TASK - Within the records that follow, find every line containing the string "agent". Copy those lines.

INPUT DATA -
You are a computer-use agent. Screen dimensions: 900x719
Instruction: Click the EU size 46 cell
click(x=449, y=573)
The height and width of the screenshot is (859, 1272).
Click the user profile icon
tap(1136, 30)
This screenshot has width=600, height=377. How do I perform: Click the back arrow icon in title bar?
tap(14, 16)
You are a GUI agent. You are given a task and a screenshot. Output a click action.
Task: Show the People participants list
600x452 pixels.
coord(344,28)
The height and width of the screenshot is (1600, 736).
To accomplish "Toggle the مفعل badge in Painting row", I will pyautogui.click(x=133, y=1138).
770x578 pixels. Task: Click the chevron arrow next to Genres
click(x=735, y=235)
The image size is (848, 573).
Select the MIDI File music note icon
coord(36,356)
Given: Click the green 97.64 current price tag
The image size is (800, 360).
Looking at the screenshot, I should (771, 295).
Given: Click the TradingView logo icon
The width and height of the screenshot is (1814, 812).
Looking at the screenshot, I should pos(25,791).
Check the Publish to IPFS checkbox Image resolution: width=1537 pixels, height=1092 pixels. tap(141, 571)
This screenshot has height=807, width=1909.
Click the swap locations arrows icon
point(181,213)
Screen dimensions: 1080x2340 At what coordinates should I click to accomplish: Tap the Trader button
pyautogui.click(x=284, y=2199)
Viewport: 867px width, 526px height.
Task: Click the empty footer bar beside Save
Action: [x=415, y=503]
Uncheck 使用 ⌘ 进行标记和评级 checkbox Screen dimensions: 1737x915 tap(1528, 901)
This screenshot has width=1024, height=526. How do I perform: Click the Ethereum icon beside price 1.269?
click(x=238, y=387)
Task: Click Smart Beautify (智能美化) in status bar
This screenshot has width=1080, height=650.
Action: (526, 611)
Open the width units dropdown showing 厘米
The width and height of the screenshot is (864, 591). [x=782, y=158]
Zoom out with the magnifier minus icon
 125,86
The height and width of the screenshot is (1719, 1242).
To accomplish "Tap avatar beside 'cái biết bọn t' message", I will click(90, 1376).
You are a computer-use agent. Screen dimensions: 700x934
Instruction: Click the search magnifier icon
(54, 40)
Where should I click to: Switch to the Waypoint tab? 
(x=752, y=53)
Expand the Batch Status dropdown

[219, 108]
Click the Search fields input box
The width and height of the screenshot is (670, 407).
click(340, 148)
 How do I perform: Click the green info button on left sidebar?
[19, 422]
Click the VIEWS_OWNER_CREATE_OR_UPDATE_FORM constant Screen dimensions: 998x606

RESPONSE AREA -
You are a computer-use agent. Screen dimensions: 900x719
You are a GUI agent. You are given a task and a screenshot. Output a click action.
You are a computer-use agent. Screen dimensions: 700x934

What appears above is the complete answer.